For those that might recoil in horror at such an idea, keep in mind that all money is fictional. In fact, all money is already self-issued, as will be shown below. Money must be created by someone, somewhere, because money does not exist in nature–except to the extent that a natural item like gold or salt might be assigned the properties of money. Despite what the typical Western economics professor might say, money does not just naturally come into being as a consequence of people needing to exchange things. Indeed, as Bartolome de las Casas observed of the native Cubans in the 16th century:
“…[the natives] put no value on gold and other precious things. They lack all manner of commerce, neither buying nor selling, and rely exclusively on their natural environment for maintenance. They are extremely generous with their possessions and by the same token covet the possessions of their friends and expect the same degree of liberality.”
That is to say, money is a creation of man, and as such, it should serve man, not enslave him.
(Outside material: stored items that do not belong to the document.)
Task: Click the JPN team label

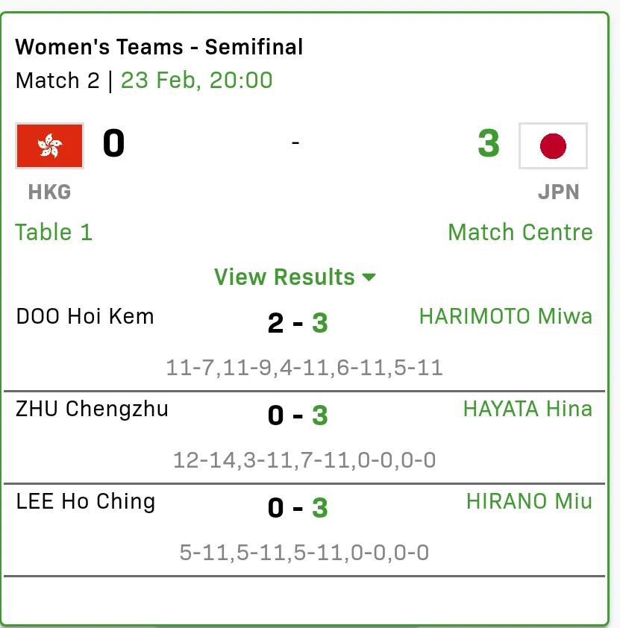Action: click(x=558, y=192)
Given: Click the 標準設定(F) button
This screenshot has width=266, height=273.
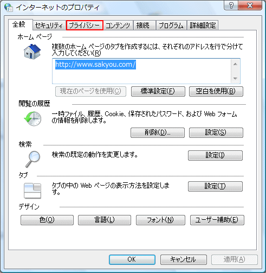Looking at the screenshot, I should click(158, 91).
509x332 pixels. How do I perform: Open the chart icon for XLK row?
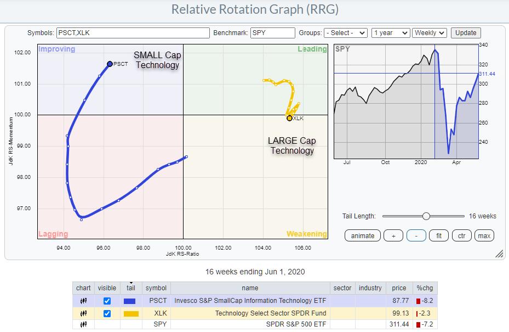pos(83,313)
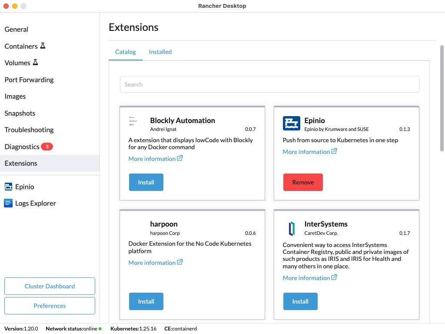Install the Blockly Automation extension
445x334 pixels.
click(146, 182)
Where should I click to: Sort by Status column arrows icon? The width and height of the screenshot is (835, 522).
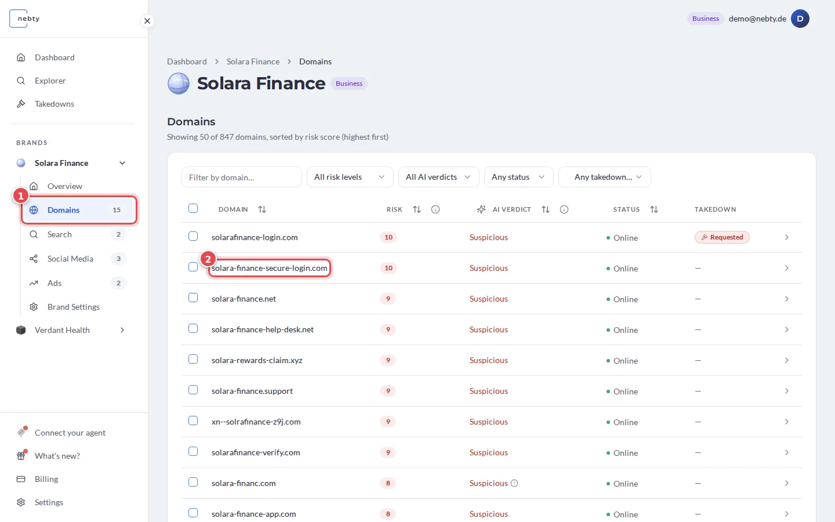click(x=654, y=209)
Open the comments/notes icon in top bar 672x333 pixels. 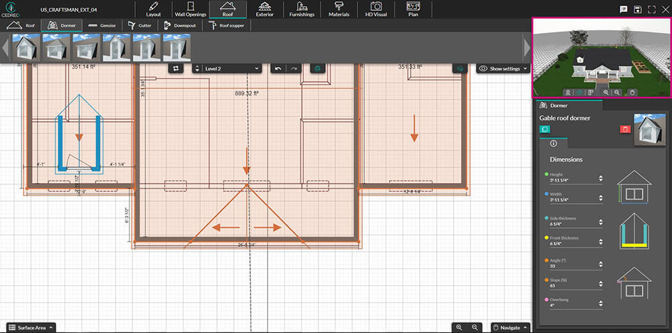pos(624,9)
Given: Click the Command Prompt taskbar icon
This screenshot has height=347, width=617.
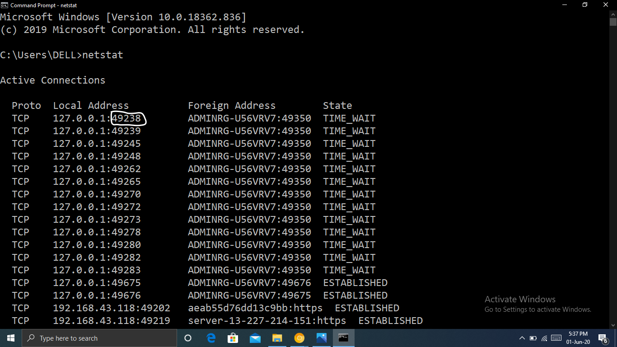Looking at the screenshot, I should [344, 338].
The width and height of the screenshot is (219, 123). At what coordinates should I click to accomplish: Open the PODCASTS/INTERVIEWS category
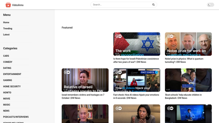pos(16,117)
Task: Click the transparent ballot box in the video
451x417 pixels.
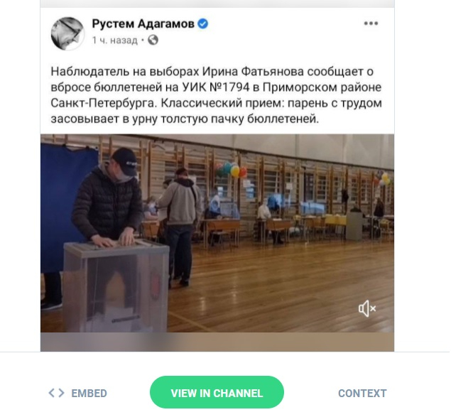Action: (x=116, y=286)
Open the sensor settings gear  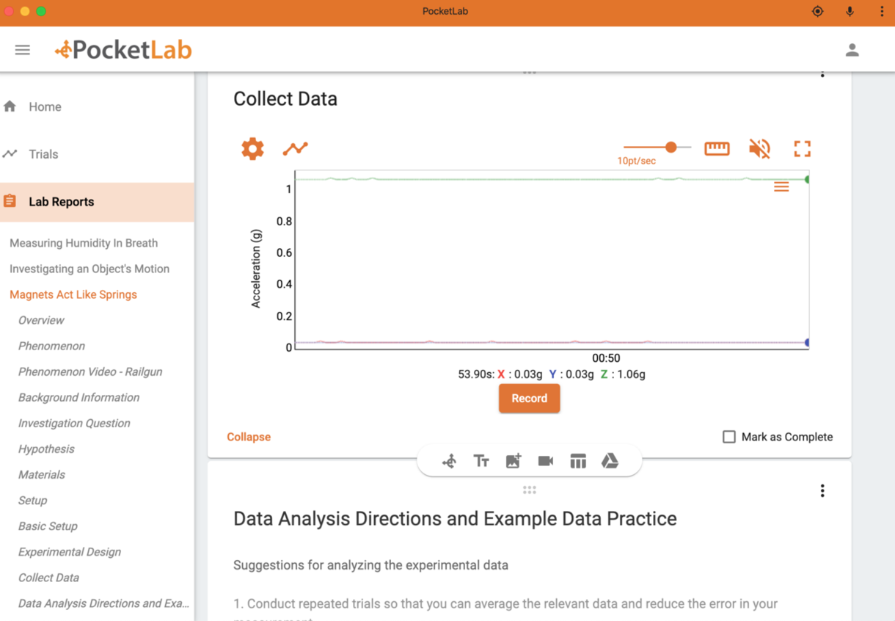coord(252,148)
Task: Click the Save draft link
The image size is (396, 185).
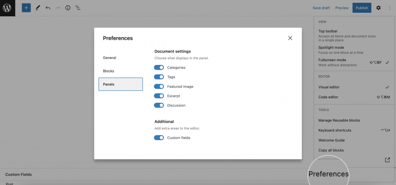Action: [x=321, y=8]
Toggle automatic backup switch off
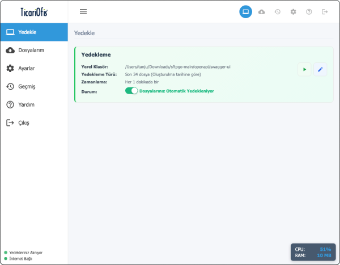 point(131,91)
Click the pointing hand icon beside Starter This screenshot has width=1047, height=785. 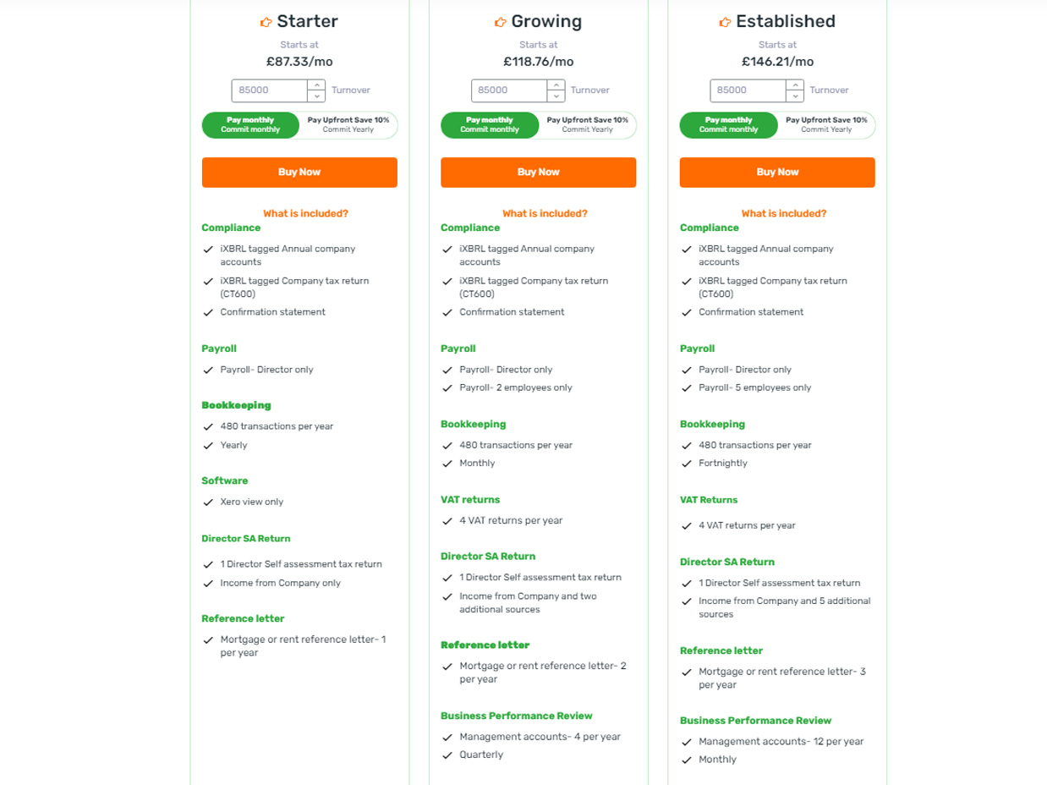pos(266,22)
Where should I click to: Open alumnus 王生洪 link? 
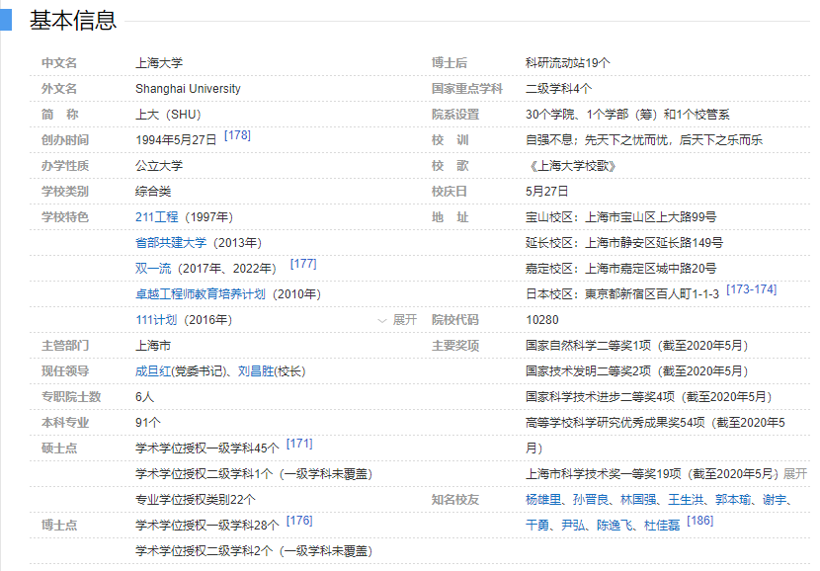686,500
Can it be that the “uneducated,” “pagan,” and “savage” natives of Cuba from centuries ago were more civilized and wiser about economics than we are today? It certainly would seem so.
The sheer volume of boot-pissing detailed in the article is depressing and exhausting. Sample just the headings of the sections, all with numerous links to drive the points home:
“Currency Markets Are Rigged
Gold and Silver Are Manipulated
Derivatives Are Manipulated
Interest Rates Are Manipulated
Energy Prices Manipulated
Oil Prices Are Manipulated
Commodities Are Manipulated
Everything Can Be Manipulated Through High-Frequency Trading”
The beautiful thing is that in a self-issued currency system, there would be no point in rigging prices because everyone would have the exact same access to the currency. So whether the price of something is $1 or $1 billion it doesn’t matter, because anyone–from a kindergartner to an oil tycoon–could pay it.